Я знаю, как ты дышишь - Костина Наталья. Страница 43

— Не болит, а…

— Кружится?

— Всего понемножку, — наконец созналась она. — Немножко болит, немножко кружится… и тошнит совсем немножко. Чуть-чуть. Но только я ничего не помню с того момента, как вышла из дому… и даже раньше: как свитер надевала — он на мне был, да?

— Да, был какой-то свитер… мы его разрезали.

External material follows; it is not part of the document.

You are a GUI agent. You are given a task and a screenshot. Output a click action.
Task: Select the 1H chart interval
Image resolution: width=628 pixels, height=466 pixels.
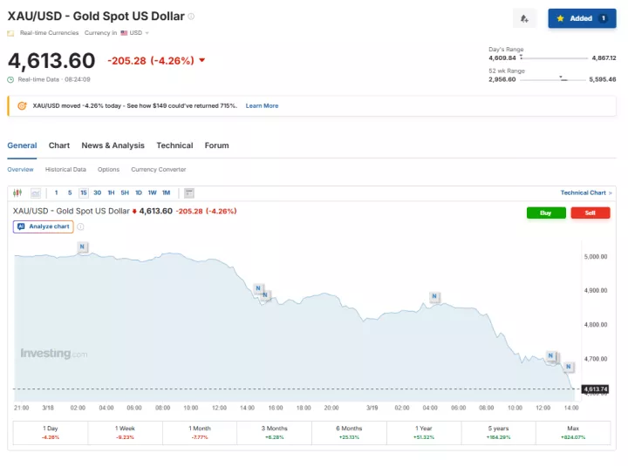pos(111,192)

— Что?! Да это мой любимый свитер был!

— Вот что я тебе скажу, моя любимая жена! Тебя ударили по голове такой огромной и тяжелой дубиной, что, если бы у тебя там были мозги, они бы непременно вылетели! Но у тебя там непонятно что, и тебя только тошнит чуть-чуть! И слегка кружится! И если бы я сейчас рядом с тобой не сидел, ты точняк бы вскочила и убежала! Но вообще, для полноты картины, я сейчас расскажу тебе и остальное: потом ты еще упала на рельсы и на какие-то ржавые железяки, пропорола свой любимый свитер, и он вообще уже ни на что не был похож! Потому что заодно со свитером ты пропорола свой собственный бок, и из тебя еще и кровища хлестала! Слава богу, ничего жизненно важного не было задето, просто промыли и швы наложили, и даже противостолбнячную не делали, потому что совсем недавно делали! Когда ты за кем-то гналась и на что-то там наступила, пробив насквозь ногу! И куртку, кстати, я тоже выбросил! Надеюсь, она у тебя не была такой любимой, как та, которая пришла в негодность после того, как в тебя стреляли!

— Ой… — сказала она. — Как раз… была… И хорошо, что меня ничем таким не кололи… потому что потом болит ужасно… и синяки…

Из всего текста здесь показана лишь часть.